Toda expectativa depositada no governo de Michel Temer era de que seria “itamarizado”, quer dizer, o presidente interino se tornaria um facilitador da condução de consensos reforçados por erros cometidos nos últimos anos. Para isso, precisava de um ministério de “notáveis”, pessoas reconhecidas por conhecimento técnico e capacidade de gestão. A área econômica, a mais dramática, foi a que melhor entregou a encomenda. Com o próprio Meirelles, a indicação de Ilan Goldfajn para o Banco Central, de Pedro Parente para a Petrobras, de Mansueto Almeida para um cargo-chave na Fazenda. Faltou sintonia na Caixa Econômica Federal, com presidência definida por indicação política, e no Banco do Brasil, que poderia ter nome de maior estatura.

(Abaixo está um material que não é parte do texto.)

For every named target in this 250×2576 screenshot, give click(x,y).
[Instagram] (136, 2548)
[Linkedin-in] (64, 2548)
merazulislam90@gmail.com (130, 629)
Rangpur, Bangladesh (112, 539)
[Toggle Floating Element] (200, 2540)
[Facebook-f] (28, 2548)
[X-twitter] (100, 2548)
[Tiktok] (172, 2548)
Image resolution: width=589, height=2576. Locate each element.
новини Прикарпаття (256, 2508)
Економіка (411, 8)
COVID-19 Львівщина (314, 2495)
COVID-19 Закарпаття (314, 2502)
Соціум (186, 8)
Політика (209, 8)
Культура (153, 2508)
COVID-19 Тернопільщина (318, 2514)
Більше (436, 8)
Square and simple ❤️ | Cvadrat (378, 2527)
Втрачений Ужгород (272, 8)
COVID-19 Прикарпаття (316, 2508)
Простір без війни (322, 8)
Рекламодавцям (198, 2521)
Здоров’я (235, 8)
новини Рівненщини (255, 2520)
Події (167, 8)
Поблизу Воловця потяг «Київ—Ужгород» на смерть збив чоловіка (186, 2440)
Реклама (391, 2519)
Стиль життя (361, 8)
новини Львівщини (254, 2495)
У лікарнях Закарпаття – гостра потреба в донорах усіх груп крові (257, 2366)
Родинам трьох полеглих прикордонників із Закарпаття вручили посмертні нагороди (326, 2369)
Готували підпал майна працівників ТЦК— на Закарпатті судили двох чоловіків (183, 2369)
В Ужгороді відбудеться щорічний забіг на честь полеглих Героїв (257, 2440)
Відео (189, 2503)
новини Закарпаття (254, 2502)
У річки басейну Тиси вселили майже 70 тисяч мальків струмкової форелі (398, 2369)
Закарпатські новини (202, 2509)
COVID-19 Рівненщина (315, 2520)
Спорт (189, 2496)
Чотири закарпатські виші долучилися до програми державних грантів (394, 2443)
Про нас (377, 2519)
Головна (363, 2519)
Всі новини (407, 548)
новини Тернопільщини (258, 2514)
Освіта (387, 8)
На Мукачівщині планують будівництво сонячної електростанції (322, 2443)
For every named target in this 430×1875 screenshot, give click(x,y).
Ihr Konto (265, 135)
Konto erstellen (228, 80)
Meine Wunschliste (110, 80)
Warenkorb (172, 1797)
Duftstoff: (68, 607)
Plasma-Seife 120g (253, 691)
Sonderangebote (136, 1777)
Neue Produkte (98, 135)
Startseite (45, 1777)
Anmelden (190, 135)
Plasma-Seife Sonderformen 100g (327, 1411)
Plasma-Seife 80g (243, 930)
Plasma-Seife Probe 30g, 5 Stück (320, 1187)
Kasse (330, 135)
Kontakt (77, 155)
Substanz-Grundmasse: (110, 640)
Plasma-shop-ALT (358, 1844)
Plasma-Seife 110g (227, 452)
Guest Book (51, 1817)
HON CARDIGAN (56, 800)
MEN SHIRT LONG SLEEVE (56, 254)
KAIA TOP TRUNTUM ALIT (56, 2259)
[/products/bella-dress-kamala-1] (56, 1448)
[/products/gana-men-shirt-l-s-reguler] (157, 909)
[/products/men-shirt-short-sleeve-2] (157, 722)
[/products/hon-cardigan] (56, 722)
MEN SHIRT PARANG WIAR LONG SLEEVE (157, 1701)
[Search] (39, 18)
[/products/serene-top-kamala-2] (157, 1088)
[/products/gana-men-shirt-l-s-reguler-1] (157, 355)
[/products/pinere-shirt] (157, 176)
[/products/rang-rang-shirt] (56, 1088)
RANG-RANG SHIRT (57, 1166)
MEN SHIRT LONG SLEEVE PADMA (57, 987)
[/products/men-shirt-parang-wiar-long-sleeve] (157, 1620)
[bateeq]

Mas o Ministério do Planejamento, sabe-se desde a escola, integra a equipe econômica. E foi lá que Temer cometeu seu maior equívoco, ao confirmar Romero Jucá no cargo. Como Dilma Rousseff ao nomear Luiz Inácio Lula da Silva para a Casa Civil, aumentou os respingos da Operação Lava-Jato dentro do Planalto. Vieram as gravações e, mais cedo do que se poderia supor, o governo perdeu seu principal articulador político. Jucá segue atuando a favor de Temer no Senado, mas com a imagem lanhada e interlocutores acautelados.
O sucesso no primeiro grande teste parlamentar de Temer, a aprovação da meta fiscal de déficit de R$ 170,5 bilhões, empalideceu frente aos aúdios. Nesta semana, terá de avançar a discussão da reforma da Previdência. Mesmo que a adoção imediata da idade mínima de 65 anos seja um bode na sala, as mudanças não vão favorecer candidatos a beneficiários do sistema.
Para que seja aceito ao menos o debate sobre as alterações, é preciso ter segurança de que não há alternativa a não ser abrir mão da tal “expectativa de direito”. Assim como o discurso contra a recriação da CPMF passava por não dar mais dinheiro público a um governo que não cuidava de seus cofres, pedir sacrifícios da população sem exibir mãos limpas é tão difícil quanto garantir base de sustentação em um Congresso contaminado pela fome de benesses.